You’re a smart young man, Timber,
says Mitch. Brilliant, some say.
Brilliant, is it? Although the praise is good to him, he tries hard to keep his face blank. Not to show his pleasure, his curiosity. He wants to know who said such a thing. But he won’t be drawn in that way.
I’ve kept you almost three years,
Mitch goes on when he refuses to take the bait. You need more, now.
What more?
Your own place. Your own path. Your own life.
He snorts, contemptuous. I dinna think a college will provide those.
Many people find things at college that they did not expect,
says the old man with infuriating serenity.
So ye think I need tae find myself, then?
He hates the concept. He’s watched people, he’s always watched people. He’s seen the ones who claim to be finding themselves.
The constant Seekers.
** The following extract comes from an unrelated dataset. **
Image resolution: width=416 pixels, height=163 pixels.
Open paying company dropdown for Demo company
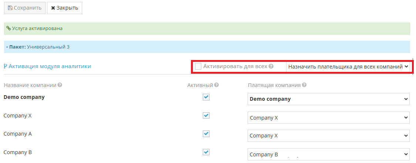point(328,99)
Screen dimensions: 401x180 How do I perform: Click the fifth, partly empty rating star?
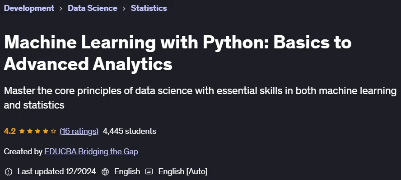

Always searching with no wish of finding at all. Flitting from one thing to the next with no more intent than butterflies. Less, for butterflies at least know which flowers will satisfy them. They feed, and then they change. But Seekers never change. And he’s seen the way they treat people. Thoughtless. Self-Centered. Hypocrites.
I did not say so,
Mitch replies.
They stare at each other across the table in Mitch’s kitchen. The table where they’ve sat so often. And he knows, he already knows, that he’s going to lose this fight. Not only because Mitch is his teacher, and the habit of obedience is strong in him now. But because the old man is right. He’s a man, not a child. He needs to leave this temporary safety, to branch out, to grow.
He badly wants a beer. He knows there’s beer in the fridge, and he could get up and grab one. He doesn’t need to ask permission. But he doesn’t get up.
There are things I cannot teach you,
Mitch says.
Such as?
How to be the man you are in the world you live in.